Hell in CA the feds are confiscating the property of LANDLORDS who rent to people running a legal state medical marijuana dispensery. The only crime the landlord is making is renting to someone the feds want to shut down but can't in other ways.

Big money in drug assets forfeiture. They don't care about the drugs they just want the cash.

Detoxing
07-25-2013, 04:22 PM
And no, this is also incorrect.

You're gonna try to tell me that if MJ were federally legal you would've continued to walk right by them?

Something being legal/Illegal is how you determine your family's safety?

KChiefer
07-25-2013, 04:31 PM
The point is moot.

It being Legal or Illegal is not what made you feel threatened enough to walk away, nor was the "2nd hand smoke".

Probably the bongos.

Donger
07-25-2013, 04:34 PM
You're gonna try to tell me that if MJ were federally legal you would've continued to walk right by them?

Something being legal/Illegal is how you determine your family's safety?

I meant that you think we thought we were in any danger.

Donger
07-25-2013, 04:36 PM
This is correct. It's legal to smoke here, yes, but you're not supposed to be doing it in public. That said, it's been a pretty public thing in downtown Denver for years now, so I'm not surprised that enforcement is still pretty lax.

Correct, since the 2000 law. But it's worse now.

Johnny Vegas
07-25-2013, 05:42 PM
great another thread all about Donger. He always fucking does this.

Donger
07-25-2013, 06:10 PM
great another thread all about Donger.
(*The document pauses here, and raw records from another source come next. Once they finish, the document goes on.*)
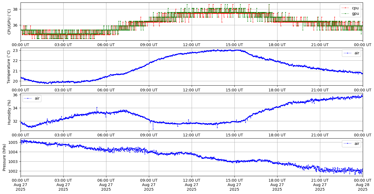Click the 34 tick on the Humidity axis
374x194 pixels.
coord(15,108)
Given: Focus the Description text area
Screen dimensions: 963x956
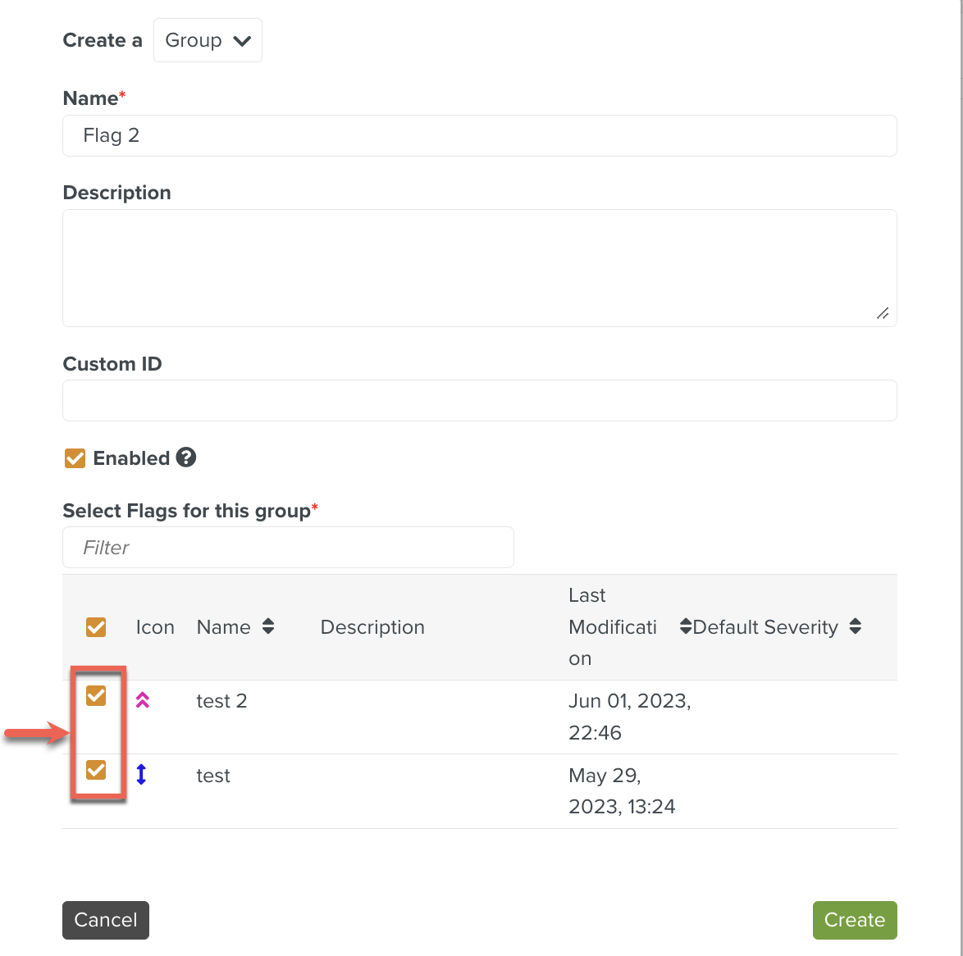Looking at the screenshot, I should click(x=479, y=267).
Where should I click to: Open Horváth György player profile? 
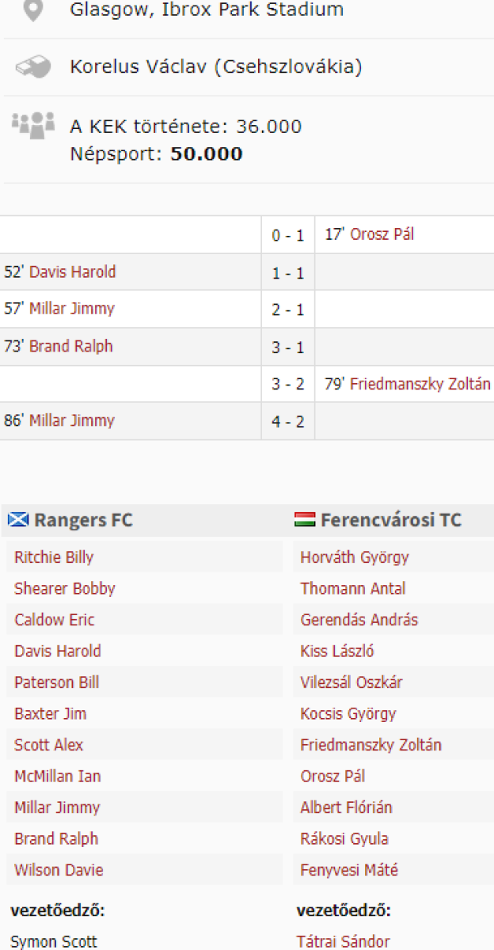pyautogui.click(x=355, y=557)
He always ****ing does this.

:spock:

I think that's a slight exaggeration. This thread has been around a while. I happen to live in Colorado and voted against the legalization of pot. I recently had an experience where I saw first-hand the results of the legalization and posted about it.

How does that make this thread "all about me"?

BigCatDaddy
07-25-2013, 06:24 PM
It's never been my favorite place, but the wife wanted to expose the kids to the urban lifestyle a bit more.

LMAO

I envision this to the Donger family would be like a normally family going to a zoo.

cosmo20002
07-25-2013, 06:43 PM
We went down to the 16th Street Mall this weekend, and very quickly left after seeing and smelling all the pot heads. It was really quite disconcerting.

Geez, Donger, loosen your monocle a bit. You are one uptight chap.